Cette stratégie de renouvellement, qui traduit le choix de la standardisation accentuée constitue, pour la SNSM, une approche nouvelle . Historiquement, elle commandait ses moyens de sauvetage à différents chantiers, au gré de ses besoins et de ses ressources financières. Or ce modèle se heurte aujourd'hui à la nécessité de remplacer à brève échéance l'essentiel des canots tous temps (CTT) et de nombreuses vedettes en fin de vie. D'où l'idée de la SNSM de saisir cette occasion pour standardiser la flotte, en trouvant un maître d'oeuvre unique pour lui assurer une visibilité à long terme et réduire les coûts. La SNSM précise également que cette nouvelle stratégie d'achat permettra de faciliter la maintenance générale, l'approvisionnement en pièces détachées, la gestion des pannes et la conformité règlementaire.

• Votre rapporteur a bien noté que, selon les indications fournis par la SNSM, un panel de patrons aguerris a été associé à définition du renouvellement de la flotte et que leurs recommandations ont été intégrées au projet final. Il souligne la nécessité de mettre en oeuvre très concrètement, et en associant étroitement les élus concernés, les volets de sous-traitance locale et de réseau de maintenance de proximité qui semblent incorporés dans cette opération.

Il fait observer que des stratégies alternatives, plus décentralisées, de renouvellement de la flotte restent envisageables pour compléter cette première « salve » de construction de navires . La consultation plus approfondie de certaines stations particulièrement compétentes dans la construction de navires aurait d'ailleurs peut-être conduit à prendre en compte la nécessité d'une harmonisation bien avant la commande en cours.

D'autre part, le schéma actuel de financement des navires doit être pris en considération : s'il continue à obéir à la règle dite des 4/4, chaque station devra continuer de collecter et économiser, euro par euro, 25 % du coût du navire, auxquels doivent s'ajouter 25 % de la Région, 25 % du Département et 25 % de l'État. De ce fait, la capacité des stations à collecter les dons et l'intérêt porté aux dossiers maritimes par les collectivités tiendra nécessairement compte des retombées économiques pour le territoire.

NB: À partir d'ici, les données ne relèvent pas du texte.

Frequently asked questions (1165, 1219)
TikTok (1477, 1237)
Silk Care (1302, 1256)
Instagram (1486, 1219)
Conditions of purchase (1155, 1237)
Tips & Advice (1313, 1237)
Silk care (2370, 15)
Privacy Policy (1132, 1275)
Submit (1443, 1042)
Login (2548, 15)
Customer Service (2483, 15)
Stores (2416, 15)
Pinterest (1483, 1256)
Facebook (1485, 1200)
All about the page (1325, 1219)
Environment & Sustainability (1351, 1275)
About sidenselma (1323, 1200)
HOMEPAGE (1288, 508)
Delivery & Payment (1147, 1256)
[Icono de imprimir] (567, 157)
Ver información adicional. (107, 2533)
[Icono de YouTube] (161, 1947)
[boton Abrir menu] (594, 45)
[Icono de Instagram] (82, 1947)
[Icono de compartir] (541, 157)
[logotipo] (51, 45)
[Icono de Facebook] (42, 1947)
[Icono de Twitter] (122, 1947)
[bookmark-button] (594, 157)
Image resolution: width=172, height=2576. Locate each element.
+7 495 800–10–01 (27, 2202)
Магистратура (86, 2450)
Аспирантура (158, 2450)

Enfin, il convient de rappeler que le financement de ce projet de renouvellement de la flotte n'est, pour l'instant, pas assuré. La commande ferme qui a été signée par la SNSM porte aujourd'hui sur 35 navires pour un prix de 25 millions d'euros, ce qui laisse dans le flou le sort final :

- de la seconde tranche optionnelle de ce chantier qui concerne également 35 navires ;

- du nécessaire renouvellement de 70 autres navires ;

- et des conséquences de ces investissements lourds sur la vie et les dépenses de fonctionnement des stations.

La mission propose, face à ce défi financier, une solution de bon sens : des ressources budgétaires stables pour financer une flotte de sauvetage en mer qui représente non seulement un élément de patrimoine mais aussi une garantie de pérennisation d'un dispositif exemplaire qui fonctionne grâce à des ressources humaines bénévoles de très grande valeur. ( Cf. infra ).


* 57 Données tirées du rapport d'activité de la SNSM pour l'année 2018.